'''

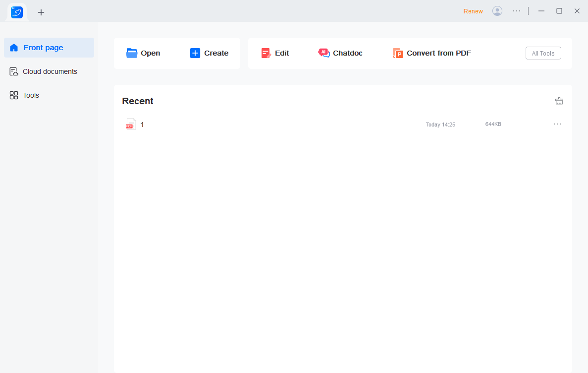The width and height of the screenshot is (588, 373).
Task: Click the Create plus icon
Action: (195, 53)
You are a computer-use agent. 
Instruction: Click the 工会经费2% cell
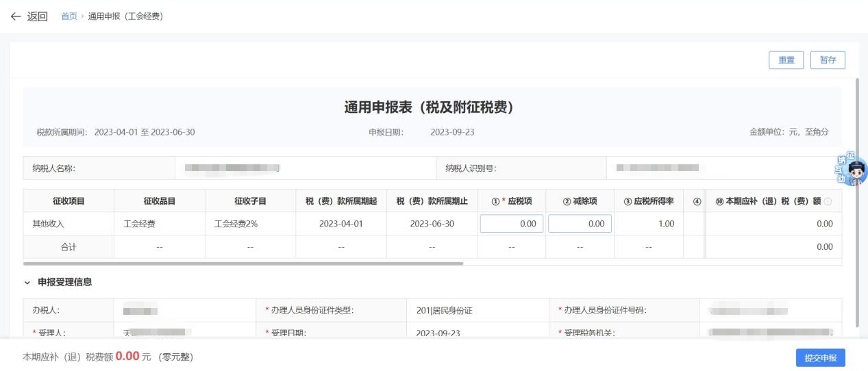click(x=236, y=224)
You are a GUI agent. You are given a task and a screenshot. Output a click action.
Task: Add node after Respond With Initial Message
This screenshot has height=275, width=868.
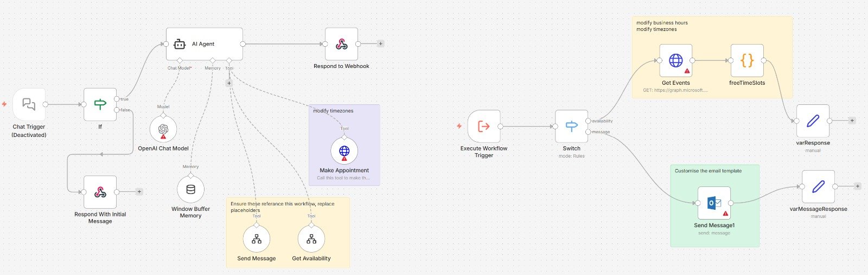(139, 191)
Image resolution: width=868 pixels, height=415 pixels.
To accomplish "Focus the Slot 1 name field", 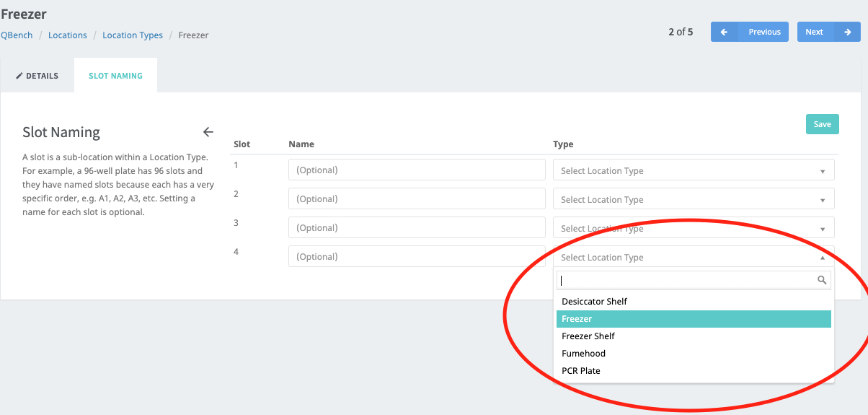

'''

Show each of the lines above that contains the word "agent".

▸ COMPLETED TASK:
You are a computer-use agent. 
You are a GUI agent. You are given a task and a screenshot. Output a click action.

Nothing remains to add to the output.